Search code examples
antlrantlr4grammar

Match anything until end tag (generic text) in simple lexer/parser using ANTLR4


I want to make a simple parser for a simple scripting language, it has text blocks and script blocks, inside those scriptblocks, I want to be able to define a function, as well as execute generic statements of any kind.

I don't really need to know or care what classifies as a "statement", but I do need to parse for function declarations. So even if it looks like a while loop and I don't have a rule for a while loop, can I match a "generic statement rule" and just get the content some how?

Using a catchall rule I am able to do the "generic text" part fine, but in script mode I'm less successful, I tried pulling off nested modes where I set an 'IN FUNCTION' mode, but kept running into road blocks.

For example, when inside a statement within my functionDeclaration , how can I match everything until the end function. Furthermore, how can I just match a "generic" statement, such that I do not ever need statement types like emptyStatement or assignmentStatement.
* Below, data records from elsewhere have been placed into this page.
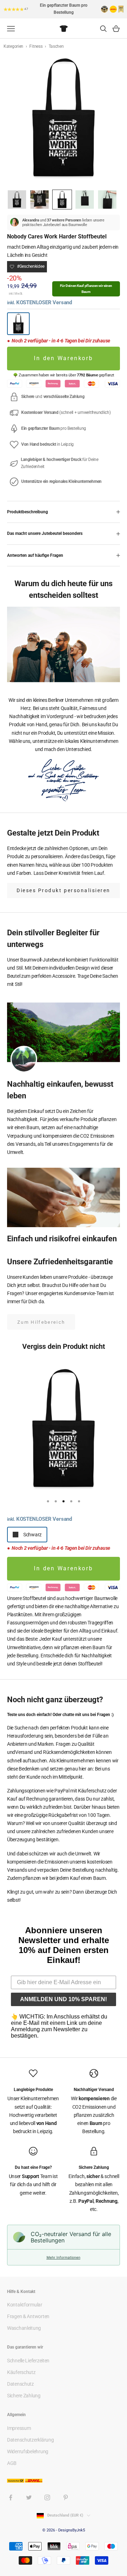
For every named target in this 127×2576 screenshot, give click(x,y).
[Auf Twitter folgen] (28, 2497)
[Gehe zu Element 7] (85, 199)
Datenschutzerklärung (30, 2440)
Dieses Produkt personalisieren (63, 890)
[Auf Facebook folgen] (10, 2497)
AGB (12, 2463)
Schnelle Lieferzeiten (28, 2360)
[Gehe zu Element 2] (39, 199)
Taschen (56, 46)
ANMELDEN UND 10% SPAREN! (63, 1999)
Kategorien (14, 46)
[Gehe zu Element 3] (62, 199)
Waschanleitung (24, 2328)
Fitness (36, 46)
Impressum (19, 2428)
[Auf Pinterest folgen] (65, 2497)
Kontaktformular (24, 2305)
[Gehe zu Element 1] (17, 199)
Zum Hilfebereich (41, 1322)
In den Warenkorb (63, 358)
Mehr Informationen (63, 2257)
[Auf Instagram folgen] (47, 2497)
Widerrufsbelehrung (27, 2451)
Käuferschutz (21, 2372)
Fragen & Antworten (28, 2316)
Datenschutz (20, 2384)
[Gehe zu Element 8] (107, 199)
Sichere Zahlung (24, 2395)
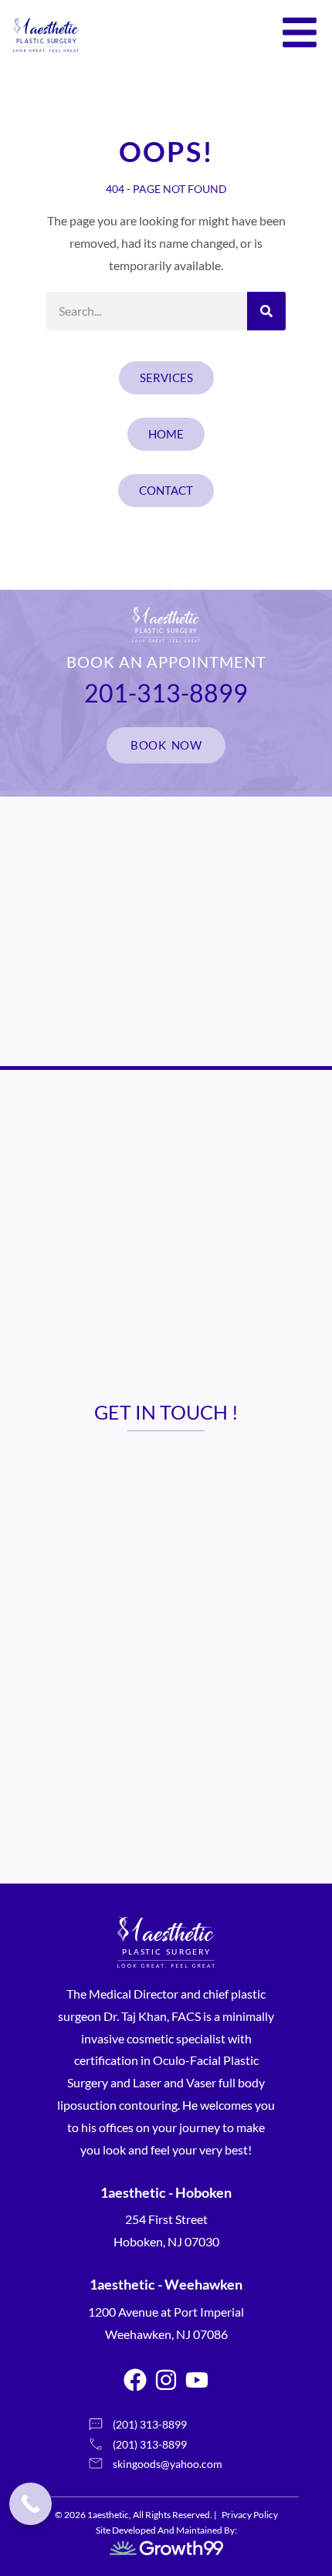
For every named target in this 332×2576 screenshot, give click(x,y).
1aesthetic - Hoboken (166, 2192)
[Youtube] (196, 2380)
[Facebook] (135, 2380)
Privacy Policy (250, 2514)
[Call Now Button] (30, 2504)
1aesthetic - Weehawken (166, 2284)
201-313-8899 (166, 693)
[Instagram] (166, 2380)
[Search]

Even if it just becomes a big "script code blob" that's fine with me.

Where I am so far:

My Grammar:

parser grammar ExprParser;
options { tokenVocab=ExprLexer; }

file
    : block* EOF
    ;
    
block
    : textBlock+
    | script
    ;
    
textBlock
    : HtmlDtd
    | GenericText
    | ScriptEnd
    ;
    
script
    : topStatement+
    | statement
    ;
    
topStatement
    : functionDeclaration
    ;

functionDeclaration
    : FunctionStart Ident L_PAREN R_PAREN statement* FunctionEnd
    ;


statement
    : assignmentStatement
    | emptyStatement
    ;
    
assignmentStatement
    : Ident ASSIGNTO Ident SEMICOLON
    ;
    
emptyStatement
    : SEMICOLON
    ;

My Lexer

lexer grammar ExprLexer;

channels { Comments, SkipChannel }



SeaWhitespace:  [ \t\r\n\f]+ -> channel(HIDDEN);
HtmlDtd:        '<!' .*? '>';
ScriptStart:       SCRIPT_START_FRAGMENT -> channel(SkipChannel), pushMode(SCRIPT);

// Catch all text
GenericText : . ; 

mode SCRIPT;
ScriptEnd :'%' '>' -> channel(SkipChannel), popMode;
ScriptWhitespace : [ \t\r\n\f]+ -> channel(SkipChannel);

// Comments begin with single quote
ScriptSingleLineComment:  '\'' -> channel(SkipChannel), pushMode(SingleLineCommentMode);
    
FunctionStart :  FUNCTION_START_FRAGMENT;
FunctionEnd : FUNCTION_END_FRAGMENT;
Ident : ID;

COMMA     : ',';
SEMICOLON : ';';
L_PAREN   : '(';
R_PAREN   : ')';
ASSIGNTO  : '=';

mode SingleLineCommentMode;
Comment:                 ~[\r\n?]+ -> channel(Comments);
CommentEnd:              [\r\n] -> channel(SkipChannel), popMode; // exit from comment.


// Fragments
fragment ID: [a-zA-Z0-9_\u0080-\ufffe]+;
fragment NameString: [a-zA-Z_\u0080-\ufffe][a-zA-Z0-9_\u0080-\ufffe]*;
fragment SCRIPT_START_FRAGMENT : '<%';
fragment SCRIPT_END_FRAGMENT : '%>';
fragment FUNCTION_START_FRAGMENT : 'function';
fragment FUNCTION_END_FRAGMENT : 'end function'; // Space is required here

Some test strings

<! tagsIknow >
<tagsIdontknowbutwant>
<%
function xxx() 'this is a comment 

  x = y;
  a = 1;
  ;
  ;

end function

a = 1;
b = 2;

%>
randomtext
<%

  'another script
  x = 3; 'inline comment again
%>

The kind of script I want to work with

blah
<%

function xxx() 
   while (true) ' notice I have no rule for a while loop
     get me everything in here verbatim except for comments ' this ideally is trimmed
   endwhile 
end function ' I want everything until the 'end function' keyword, basically

%>

more generic text

EDIT:

My goal is for input like this

text1
<%

arbitrary script lines1
arbitrary script lines2


function x(a,b) 
   arbitrary script body containing anything
end function

arbitrary script lines3 again
%>
plain text
<%
arbitrary script lines4 again

function y() 
    different function body
end function
%>

So I get this:

PLAIN_TEXT_BLOB (matching TEXT1)
SCRIPT_BLOB (matching script lines 1 & 2 together)
FUNCTION
  name: x
  params: [a, b]
  body: SCRIPT_BLOB (containing the body)
SCRIPT_BLOB (matching line 3)
PLAIN_TEXT_BLOB (matching 'plain text')
SCRIPT_BLOB (matching line 4)
FUNCTION
  name: y
  params: []
  body: SCRIPT_BLOB (containing the body)
EOF

So in theory just three "types", plain texts, script objects (multiple lines), and functions (which themselves contain some params and a single script object)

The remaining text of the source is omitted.